The returns are calculated in the appropriate Open-Close, Close-Open and Close-Close manners depending on the nature of position and the signal sign.

We define our training period up to 2020 January. We train the model on this period running simulations for ranging moving averages to find the optimal one. We plot the results in a 3D graph

We look at the max draw downs of our two equities to gain an understanding of our position. This is supposed to provide an intuition. In our strategy at any given time we are long one and short the other. In case of extreme draw downs, as long as draw downs on both are correlated (which is to be expected) our max draw down should not be nearly as extreme as either of the equities. It is in case of divergence and draw down on only one equity our strategy could result severe losses.
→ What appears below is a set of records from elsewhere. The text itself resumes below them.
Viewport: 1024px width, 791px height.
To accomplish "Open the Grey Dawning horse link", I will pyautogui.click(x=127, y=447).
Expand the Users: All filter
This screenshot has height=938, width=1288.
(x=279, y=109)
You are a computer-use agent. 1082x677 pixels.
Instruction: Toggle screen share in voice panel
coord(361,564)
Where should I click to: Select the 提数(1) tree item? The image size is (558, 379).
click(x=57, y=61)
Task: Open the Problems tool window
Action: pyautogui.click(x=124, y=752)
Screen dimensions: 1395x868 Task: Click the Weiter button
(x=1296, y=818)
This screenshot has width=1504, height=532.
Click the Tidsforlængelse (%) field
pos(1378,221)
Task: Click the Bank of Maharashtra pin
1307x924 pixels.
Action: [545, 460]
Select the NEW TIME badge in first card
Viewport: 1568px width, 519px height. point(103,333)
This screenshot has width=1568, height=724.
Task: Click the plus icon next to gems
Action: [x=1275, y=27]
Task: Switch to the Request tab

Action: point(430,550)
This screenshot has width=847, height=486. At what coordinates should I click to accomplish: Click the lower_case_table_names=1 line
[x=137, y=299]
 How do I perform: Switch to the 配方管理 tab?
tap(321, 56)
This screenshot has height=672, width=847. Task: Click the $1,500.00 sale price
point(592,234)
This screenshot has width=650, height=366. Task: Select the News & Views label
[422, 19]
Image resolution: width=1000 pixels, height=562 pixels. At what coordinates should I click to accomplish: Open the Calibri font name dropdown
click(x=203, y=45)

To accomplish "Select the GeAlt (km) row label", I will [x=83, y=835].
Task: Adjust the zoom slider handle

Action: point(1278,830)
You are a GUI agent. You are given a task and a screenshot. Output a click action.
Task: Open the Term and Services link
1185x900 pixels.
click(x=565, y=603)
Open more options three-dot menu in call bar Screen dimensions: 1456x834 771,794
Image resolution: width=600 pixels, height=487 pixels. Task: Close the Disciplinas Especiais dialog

The drawdowns look to be correlated. Our max tolerance would be the drawdown on either of the equity considering a buy and hold strategy would result in the same drawdown.

We now go on to test the ratio strategy on test data and plot results

Lessons Learned

The test data post covid(post Jan 2020) is very volatile. The parameters suggested by training data optimization are too laggy and result in poor performance. I display the following results which are tweaked to shorter averages so that they catch up faster and react to volatility quicker.

I would love to optimize this approach using Exponential Moving Averages instead and see the difference, especially post covid. The most important lesson learned however is the future is different from the past. World moves on and even though there is nothing new under the sun, the reliance on past to predict future is fraught and must be used with extreme caution.